Live album by Marilyn Crispell
- Released: 1983
- Recorded: July 2, 1983
- Venue: Haus am Waldsee, Berlin
- Genre: Free Jazz
- Label: FMP SAJ-46
- Producer: Jost Gebers

= A Concert in Berlin =

A Concert in Berlin is a live solo piano album by Marilyn Crispell. It was recorded at the Summer Music concert series at the Haus am Waldsee in Berlin in July 1983, and was released later that year by FMP.

==Reception==

The editors at AllMusic awarded the album 4 stars.

The authors of the Penguin Guide to Jazz Recordings wrote: "Solo performances by Crispell are dramatic, harmonically tense, and wholly absorbing," and praised the "dramatic flow and coherence" of the album. They stated that, although it is "initially rather more academic," it "develops into a powerful emotional statement that culminates, deliberately or not, with an 'America' that has nothing to do with either Leonard Bernstein or Paul Simon, but which is Crispell's own."

Milo Fine, writing for Cadence, remarked: "Crispell has a developing independence of the hands that make for some engaging interaction... Crispell's voice is developing nicely."
────
## Problem 1:
Condense the paragraph of the album article that opens "The authors of the Penguin Guide" into two shorter sentences that keep its main points.
## Problem 2:
Return, verbatim, the stretch of the album article from "A Concert in Berlin is" through "album 4 stars.".
Work only from the album article above.

## Data segment:
────
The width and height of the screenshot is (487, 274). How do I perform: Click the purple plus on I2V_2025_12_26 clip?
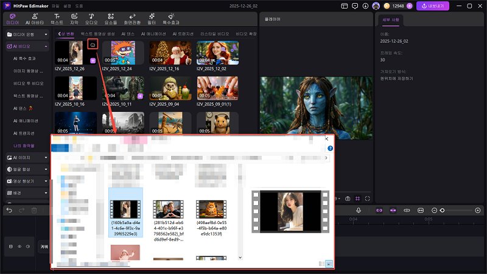coord(92,61)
────
## Complete answer 1:
The authors of the Penguin Guide to Jazz Recordings called Crispell's solo performances dramatic, harmonically tense and wholly absorbing, and praised the album's dramatic flow and coherence. Although it starts out rather academic, they said, it grows into a powerful emotional statement that ends with an "America" that is Crispell's own, not Leonard Bernstein's or Paul Simon's.

## Complete answer 2:
A Concert in Berlin is a live solo piano album by Marilyn Crispell. It was recorded at the Summer Music concert series at the Haus am Waldsee in Berlin in July 1983, and was released later that year by FMP.

==Reception==

The editors at AllMusic awarded the album 4 stars.